Dataset entries
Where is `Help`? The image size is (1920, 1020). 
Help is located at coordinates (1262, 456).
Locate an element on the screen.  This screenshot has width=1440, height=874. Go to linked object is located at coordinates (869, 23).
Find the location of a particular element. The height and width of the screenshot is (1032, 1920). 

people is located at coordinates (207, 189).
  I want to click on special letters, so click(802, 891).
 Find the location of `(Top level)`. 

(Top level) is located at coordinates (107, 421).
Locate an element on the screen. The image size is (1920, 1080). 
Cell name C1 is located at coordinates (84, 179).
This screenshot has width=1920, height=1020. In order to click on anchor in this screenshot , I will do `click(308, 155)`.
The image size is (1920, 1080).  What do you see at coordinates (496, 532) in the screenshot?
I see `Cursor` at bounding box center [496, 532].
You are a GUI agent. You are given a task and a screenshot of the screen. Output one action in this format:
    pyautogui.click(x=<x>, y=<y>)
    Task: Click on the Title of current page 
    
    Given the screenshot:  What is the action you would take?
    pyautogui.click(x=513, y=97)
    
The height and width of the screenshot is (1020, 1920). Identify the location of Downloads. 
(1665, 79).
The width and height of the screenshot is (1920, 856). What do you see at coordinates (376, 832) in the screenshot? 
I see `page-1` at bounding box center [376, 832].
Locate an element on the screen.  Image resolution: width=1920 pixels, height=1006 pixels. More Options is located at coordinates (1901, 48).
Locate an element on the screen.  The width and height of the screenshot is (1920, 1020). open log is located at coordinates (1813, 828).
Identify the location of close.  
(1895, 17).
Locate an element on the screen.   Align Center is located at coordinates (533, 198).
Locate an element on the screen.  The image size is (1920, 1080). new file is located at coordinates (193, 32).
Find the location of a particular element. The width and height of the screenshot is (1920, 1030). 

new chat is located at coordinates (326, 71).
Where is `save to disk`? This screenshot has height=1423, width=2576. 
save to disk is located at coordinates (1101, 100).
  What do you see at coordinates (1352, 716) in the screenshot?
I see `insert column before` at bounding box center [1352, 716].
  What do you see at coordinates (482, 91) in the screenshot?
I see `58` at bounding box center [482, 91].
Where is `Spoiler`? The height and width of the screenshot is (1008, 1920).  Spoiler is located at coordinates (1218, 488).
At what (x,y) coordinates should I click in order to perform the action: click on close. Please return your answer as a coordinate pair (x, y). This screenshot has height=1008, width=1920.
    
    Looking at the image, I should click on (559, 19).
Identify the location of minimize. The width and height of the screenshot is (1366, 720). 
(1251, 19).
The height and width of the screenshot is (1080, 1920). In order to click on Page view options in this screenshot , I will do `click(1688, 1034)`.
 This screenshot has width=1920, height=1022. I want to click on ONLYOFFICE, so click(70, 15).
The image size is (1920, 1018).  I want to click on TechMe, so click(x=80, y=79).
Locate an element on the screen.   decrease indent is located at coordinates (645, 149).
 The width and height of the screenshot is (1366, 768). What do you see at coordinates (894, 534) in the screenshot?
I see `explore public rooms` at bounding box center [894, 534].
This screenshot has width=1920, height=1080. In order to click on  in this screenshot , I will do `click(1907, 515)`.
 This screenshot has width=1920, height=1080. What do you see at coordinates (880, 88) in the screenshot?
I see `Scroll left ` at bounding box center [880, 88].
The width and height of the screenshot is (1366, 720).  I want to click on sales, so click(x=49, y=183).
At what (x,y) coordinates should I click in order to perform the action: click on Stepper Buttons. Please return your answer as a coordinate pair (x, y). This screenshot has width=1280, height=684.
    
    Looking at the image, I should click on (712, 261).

▸ Aim of the task:
Reproduce every row above, changing nothing.

▸ Problem solution:
Where is `Help`? The image size is (1920, 1020). 
Help is located at coordinates (1262, 456).
Locate an element on the screen.  This screenshot has width=1440, height=874. Go to linked object is located at coordinates (869, 23).
Find the location of a particular element. The height and width of the screenshot is (1032, 1920). 

people is located at coordinates (207, 189).
  I want to click on special letters, so click(802, 891).
 Find the location of `(Top level)`. 

(Top level) is located at coordinates (107, 421).
Locate an element on the screen. The image size is (1920, 1080). 
Cell name C1 is located at coordinates (84, 179).
This screenshot has width=1920, height=1020. In order to click on anchor in this screenshot , I will do `click(308, 155)`.
The image size is (1920, 1080).  What do you see at coordinates (496, 532) in the screenshot?
I see `Cursor` at bounding box center [496, 532].
You are a GUI agent. You are given a task and a screenshot of the screen. Output one action in this format:
    pyautogui.click(x=<x>, y=<y>)
    Task: Click on the Title of current page 
    
    Given the screenshot:  What is the action you would take?
    pyautogui.click(x=513, y=97)
    
The height and width of the screenshot is (1020, 1920). Identify the location of Downloads. 
(1665, 79).
The width and height of the screenshot is (1920, 856). What do you see at coordinates (376, 832) in the screenshot? 
I see `page-1` at bounding box center [376, 832].
Locate an element on the screen.  Image resolution: width=1920 pixels, height=1006 pixels. More Options is located at coordinates (1901, 48).
Locate an element on the screen.  The width and height of the screenshot is (1920, 1020). open log is located at coordinates (1813, 828).
Identify the location of close.  
(1895, 17).
Locate an element on the screen.   Align Center is located at coordinates (533, 198).
Locate an element on the screen.  The image size is (1920, 1080). new file is located at coordinates (193, 32).
Find the location of a particular element. The width and height of the screenshot is (1920, 1030). 

new chat is located at coordinates (326, 71).
Where is `save to disk`? This screenshot has height=1423, width=2576. 
save to disk is located at coordinates (1101, 100).
  What do you see at coordinates (1352, 716) in the screenshot?
I see `insert column before` at bounding box center [1352, 716].
  What do you see at coordinates (482, 91) in the screenshot?
I see `58` at bounding box center [482, 91].
Where is `Spoiler`? The height and width of the screenshot is (1008, 1920).  Spoiler is located at coordinates (1218, 488).
At what (x,y) coordinates should I click in order to perform the action: click on close. Please return your answer as a coordinate pair (x, y). This screenshot has height=1008, width=1920.
    
    Looking at the image, I should click on (559, 19).
Identify the location of minimize. The width and height of the screenshot is (1366, 720). 
(1251, 19).
The height and width of the screenshot is (1080, 1920). In order to click on Page view options in this screenshot , I will do `click(1688, 1034)`.
 This screenshot has width=1920, height=1022. I want to click on ONLYOFFICE, so click(70, 15).
The image size is (1920, 1018).  I want to click on TechMe, so click(x=80, y=79).
Locate an element on the screen.   decrease indent is located at coordinates (645, 149).
 The width and height of the screenshot is (1366, 768). What do you see at coordinates (894, 534) in the screenshot?
I see `explore public rooms` at bounding box center [894, 534].
This screenshot has width=1920, height=1080. In order to click on  in this screenshot , I will do `click(1907, 515)`.
 This screenshot has width=1920, height=1080. What do you see at coordinates (880, 88) in the screenshot?
I see `Scroll left ` at bounding box center [880, 88].
The width and height of the screenshot is (1366, 720).  I want to click on sales, so click(x=49, y=183).
At what (x,y) coordinates should I click in order to perform the action: click on Stepper Buttons. Please return your answer as a coordinate pair (x, y). This screenshot has width=1280, height=684.
    
    Looking at the image, I should click on (712, 261).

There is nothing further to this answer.